The resulting file MK.arff is a 1.2GB of pure text ready to be analyzed through WEKA or any other Machine Learning tools using the standard ARFF file format. The script is going available here. I am not going to comment nor to describe the results sets, since I wont to reach "governative dangerous conclusions" in my public blog. If you read that blog post to here you should have all the processes, the right data and the desired tools to be able to perform analyses by your own. Following some short inconclusive results with no associated comments.

TEST 1:
Algorithm: Simple K-Mins
Number of clusters: 95 (We know it, since the data is classified)
Seed: 18 (just random choice)
Distance Function: EuclideanDistance, Normalized and Not inverted.

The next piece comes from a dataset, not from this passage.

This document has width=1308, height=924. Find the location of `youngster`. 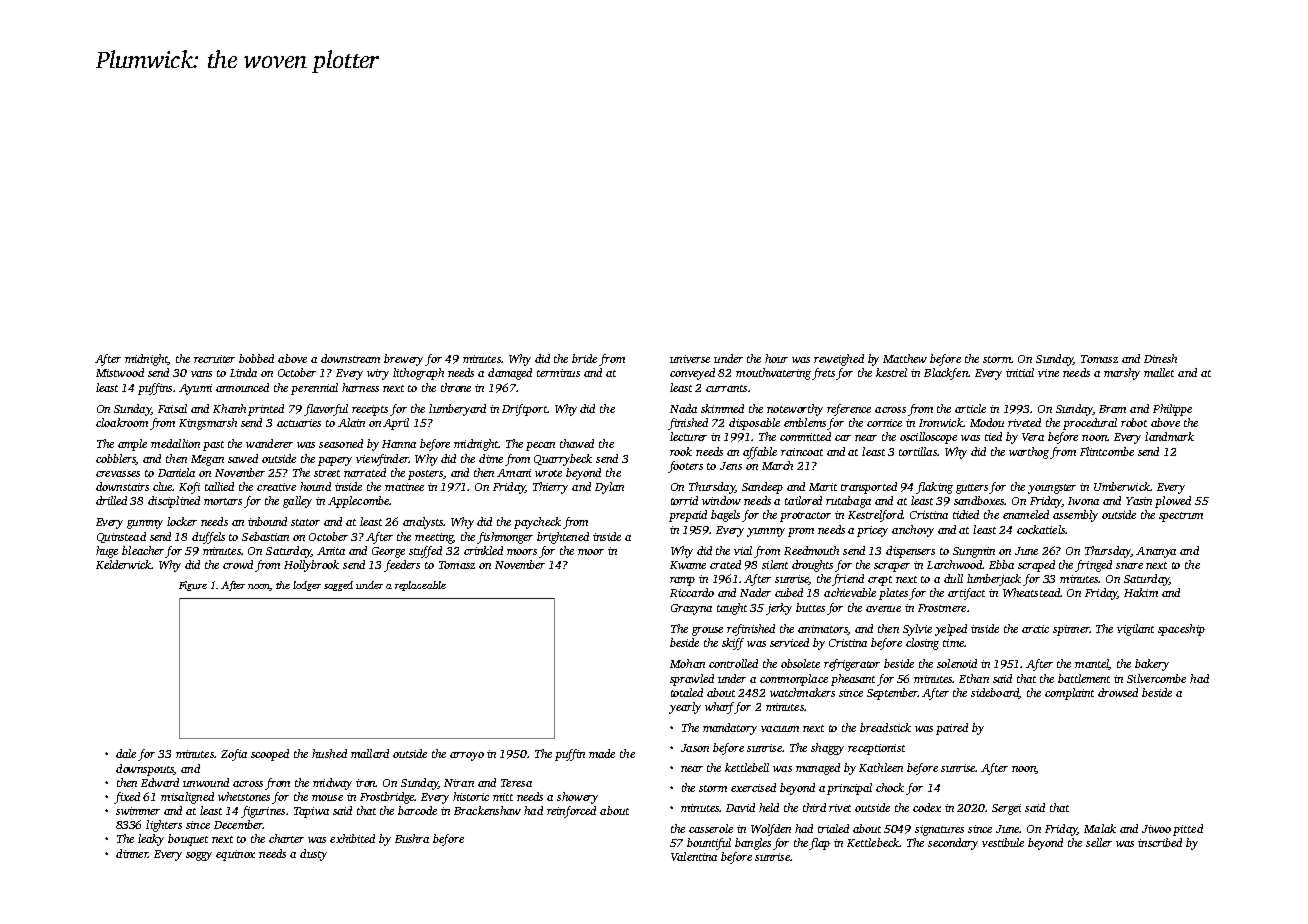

RESULTS (square errors: 5.00):

K-Mins Results

TEST 2 :
Algorithm: Expectation Maximisation
Number of clusters: to be discovered
Seed: 0

RESULTS (few significant clusters detected):

Extracted Classes
TEST 3 :
Algorithm: CobWeb
Number of clusters: to be discovered
Seed: 42

RESULTS: (again few significative cluster were found)

Few descriptive clusters (click to enlarge)

As today many analysts did a great job in study ShadowBrokers leak, but few of them (actually none so far, at least in my knowledge ) tried to cluster result sets derived by dynamic execution of ShadowBrokers leaks. In this post I tried to follow my previous path enlarging my public dataset by offering to security researcher data, procedures and tools to make their own analyses.